Text provided –
++++++

EducationWorld November 2020 | Editorial

It’s the ultimate insult to the neta-babu brotherhood which despite the landmark liberalisation and deregulation initiative of 1991, continues to micro-manage the Indian economy.

In the International Monetary Fund’s latest World Economic Outlook 2020 published last month, India’s GDP is set to contract by 10.3 percent because of ham-fisted mismanagement of the Covid-19 crisis and Bangladesh is set to surpass India in nominal per capita GDP terms this fiscal. With our neighbour nation having managed the pandemic better, its nominal per capita income is projected to rise from $1,820 in 2019 to $1,890 in 2020 surpassing India’s $1,880.

It’s pertinent to recall that in December 1971, in a brilliantly managed 17-day war, the Indian Army liberated East Pakistan from the oppressive rule of a united Pakistan taking 90,000 officers and men of Pakistan Army prisoner, and enabled proclamation of the independent nation of Bangladesh (pop.165 million).

Although several Indian economists and political pundits describe this as temporary phenomenon, on several parameters of economic development Bangladesh has shown impressive progress. For one, it has emerged as a major textiles and apparels exporter, ranked #4 by Fashion2Fibre.com (revenue: $39 billion), cf. India ranked #5 ($37 billion). This despite our historic advantage in textiles and much larger population.

Yet the moot point is not to compare and contrast the massive Indian economy with Bangladesh but with our neighbour nation to the north by north-east — the People’s Republic of China (PRC, pop. 1.5 billion). On October 1, 1949 when the PRC was proclaimed in Peking (now Beijing), India was way ahead of China, ravaged by the Japanese invasion during World War II, on almost every metric of national development, especially education. Newly independent India’s pioneer leaders of industry who had financed the freedom movement, had built an industrial base for the country. And with a well-reputed collection of schools and presidency universities, we were far ahead of PRC.

++++++

Supplied information –
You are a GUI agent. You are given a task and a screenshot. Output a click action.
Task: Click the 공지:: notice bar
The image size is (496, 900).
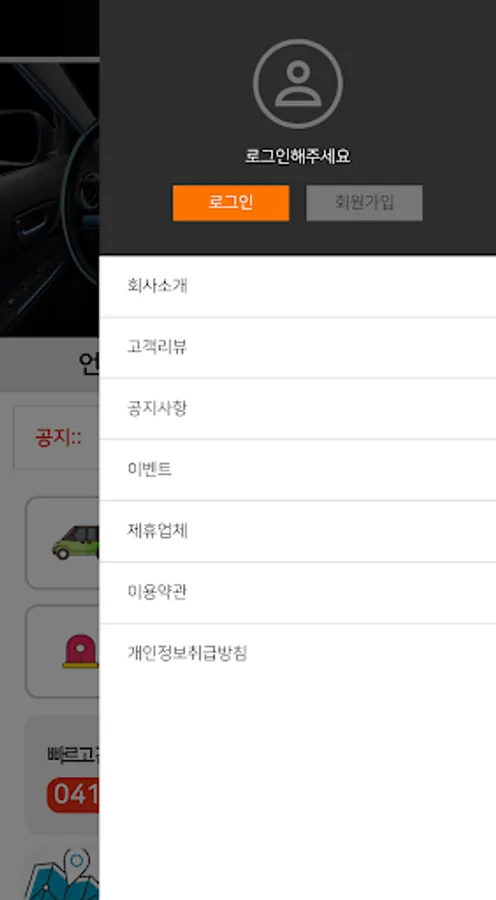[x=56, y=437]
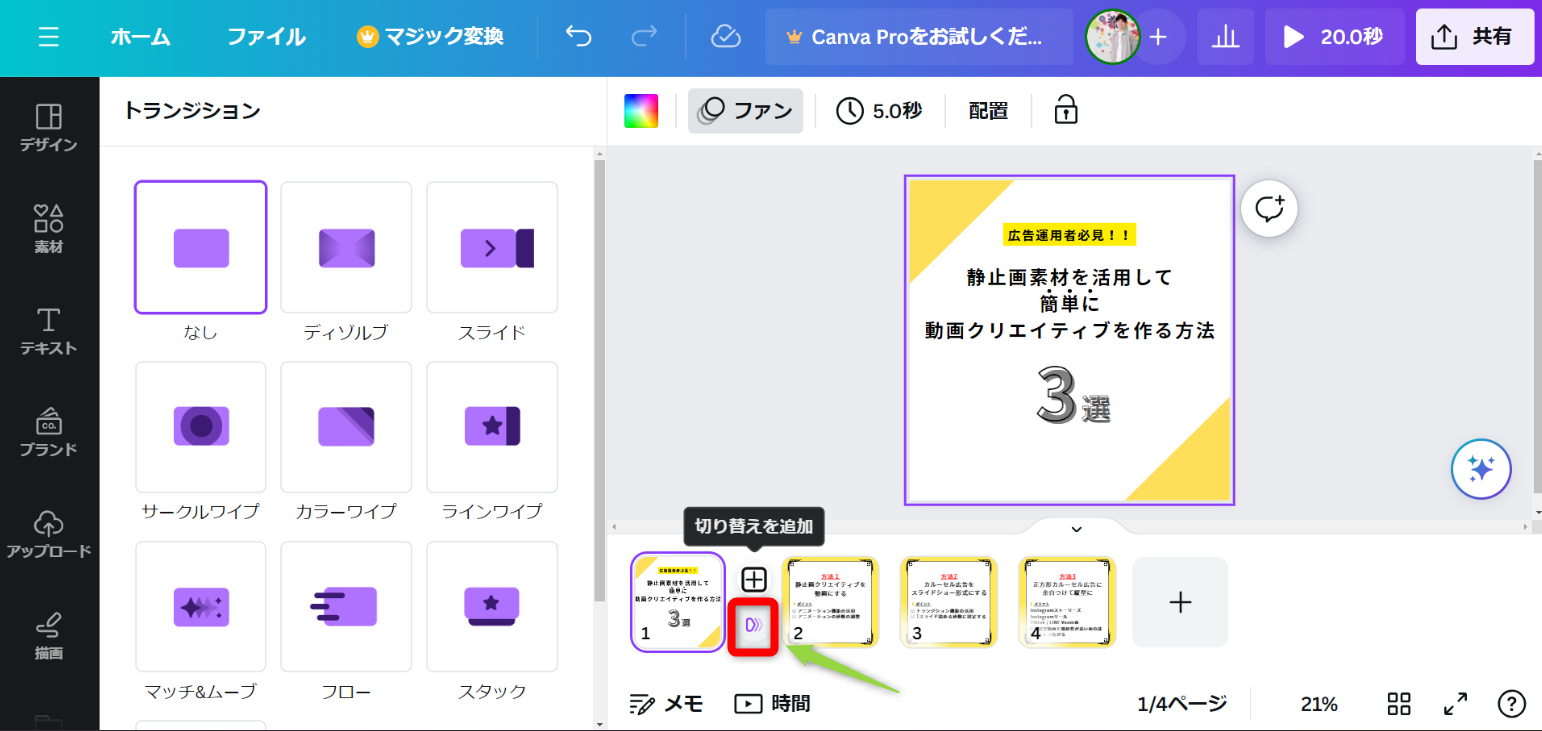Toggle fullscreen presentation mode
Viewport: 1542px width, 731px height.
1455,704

++++++

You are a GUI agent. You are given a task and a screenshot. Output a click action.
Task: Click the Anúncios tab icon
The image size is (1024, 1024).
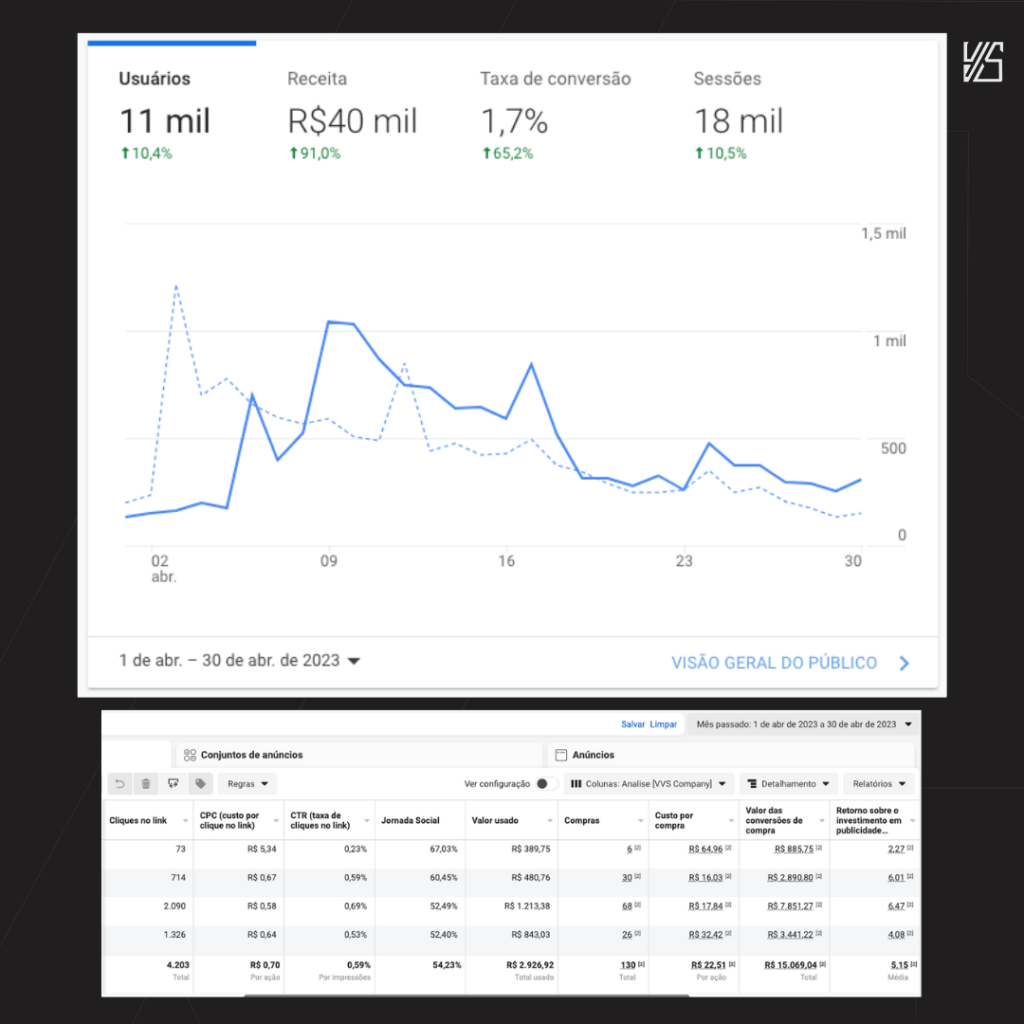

++++++

Exercise requirements –
1. In the EducationWorld editorial, by what percentage does the IMF's World Economic Outlook 2020 project India's GDP to contract?
2. Pick up the EducationWorld editorial after its last sentence and continue it.

Answers –
1. 10.3 percent

2.
However during the past wasted seven decades since India adopted socialist ideology with Indian characteristics, the relative standing of the world’s most populous countries has been radically reversed. Currently, PRC is widely acknowledged together with the United States as one of the two global super-powers. Its $15 trillion economy dwarfs India ($2.9 trillion), and on every metric including literacy, mean years of schooling, number of globally top-ranked universities, industrial and agriculture productivity, defence capability, life expectancy and Olympic medals tally, PRC is leagues ahead of 21st century India.

The IMF’s World Economic Outlook 2020 report is a wake-up call to the Indian establishment including the academy, to acknowledge this reality and deeply introspect about ways and means to arouse the deeply buried capabilities of our high-potential nation.